Input data

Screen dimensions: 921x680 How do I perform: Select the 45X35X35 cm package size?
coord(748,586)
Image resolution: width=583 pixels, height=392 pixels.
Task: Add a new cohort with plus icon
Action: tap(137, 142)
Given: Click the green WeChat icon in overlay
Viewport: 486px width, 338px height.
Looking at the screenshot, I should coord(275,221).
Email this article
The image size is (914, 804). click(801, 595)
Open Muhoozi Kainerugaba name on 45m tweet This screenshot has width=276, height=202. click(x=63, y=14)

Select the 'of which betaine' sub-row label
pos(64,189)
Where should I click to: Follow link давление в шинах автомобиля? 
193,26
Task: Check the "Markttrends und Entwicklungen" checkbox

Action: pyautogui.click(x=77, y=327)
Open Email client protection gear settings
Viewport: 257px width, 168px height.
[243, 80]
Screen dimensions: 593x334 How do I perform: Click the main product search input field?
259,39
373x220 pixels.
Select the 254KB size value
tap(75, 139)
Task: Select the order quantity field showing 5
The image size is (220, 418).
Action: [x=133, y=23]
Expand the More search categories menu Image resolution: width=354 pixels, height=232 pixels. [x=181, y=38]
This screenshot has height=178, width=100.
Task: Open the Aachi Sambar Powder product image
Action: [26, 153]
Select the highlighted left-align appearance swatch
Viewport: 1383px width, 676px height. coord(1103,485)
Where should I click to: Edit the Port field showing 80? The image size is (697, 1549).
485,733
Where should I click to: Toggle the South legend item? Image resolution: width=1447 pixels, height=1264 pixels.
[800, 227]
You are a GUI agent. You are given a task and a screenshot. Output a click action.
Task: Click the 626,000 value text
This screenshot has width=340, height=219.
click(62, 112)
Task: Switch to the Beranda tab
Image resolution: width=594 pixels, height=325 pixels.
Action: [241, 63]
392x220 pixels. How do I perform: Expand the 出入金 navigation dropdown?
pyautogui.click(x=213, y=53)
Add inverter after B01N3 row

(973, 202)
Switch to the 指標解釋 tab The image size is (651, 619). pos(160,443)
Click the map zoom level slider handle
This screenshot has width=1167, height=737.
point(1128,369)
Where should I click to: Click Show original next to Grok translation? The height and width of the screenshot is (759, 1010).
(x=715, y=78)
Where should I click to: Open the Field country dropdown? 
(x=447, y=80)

What to work on
Copy the whole listing, word for word.

Solution to the exercise
Screen dimensions: 921x680 How do I perform: Select the 45X35X35 cm package size?
coord(748,586)
Image resolution: width=583 pixels, height=392 pixels.
Task: Add a new cohort with plus icon
Action: tap(137, 142)
Given: Click the green WeChat icon in overlay
Viewport: 486px width, 338px height.
Looking at the screenshot, I should coord(275,221).
Email this article
The image size is (914, 804). click(801, 595)
Open Muhoozi Kainerugaba name on 45m tweet This screenshot has width=276, height=202. click(x=63, y=14)

Select the 'of which betaine' sub-row label
pos(64,189)
Where should I click to: Follow link давление в шинах автомобиля? 
193,26
Task: Check the "Markttrends und Entwicklungen" checkbox

Action: pyautogui.click(x=77, y=327)
Open Email client protection gear settings
Viewport: 257px width, 168px height.
[243, 80]
Screen dimensions: 593x334 How do I perform: Click the main product search input field?
259,39
373x220 pixels.
Select the 254KB size value
tap(75, 139)
Task: Select the order quantity field showing 5
The image size is (220, 418).
Action: [x=133, y=23]
Expand the More search categories menu Image resolution: width=354 pixels, height=232 pixels. [x=181, y=38]
This screenshot has height=178, width=100.
Task: Open the Aachi Sambar Powder product image
Action: [26, 153]
Select the highlighted left-align appearance swatch
Viewport: 1383px width, 676px height. coord(1103,485)
Where should I click to: Edit the Port field showing 80? The image size is (697, 1549).
485,733
Where should I click to: Toggle the South legend item? Image resolution: width=1447 pixels, height=1264 pixels.
[800, 227]
You are a GUI agent. You are given a task and a screenshot. Output a click action.
Task: Click the 626,000 value text
This screenshot has width=340, height=219.
click(62, 112)
Task: Switch to the Beranda tab
Image resolution: width=594 pixels, height=325 pixels.
Action: [241, 63]
392x220 pixels. How do I perform: Expand the 出入金 navigation dropdown?
pyautogui.click(x=213, y=53)
Add inverter after B01N3 row

(973, 202)
Switch to the 指標解釋 tab The image size is (651, 619). pos(160,443)
Click the map zoom level slider handle
This screenshot has width=1167, height=737.
point(1128,369)
Where should I click to: Click Show original next to Grok translation? The height and width of the screenshot is (759, 1010).
(x=715, y=78)
Where should I click to: Open the Field country dropdown? 
(x=447, y=80)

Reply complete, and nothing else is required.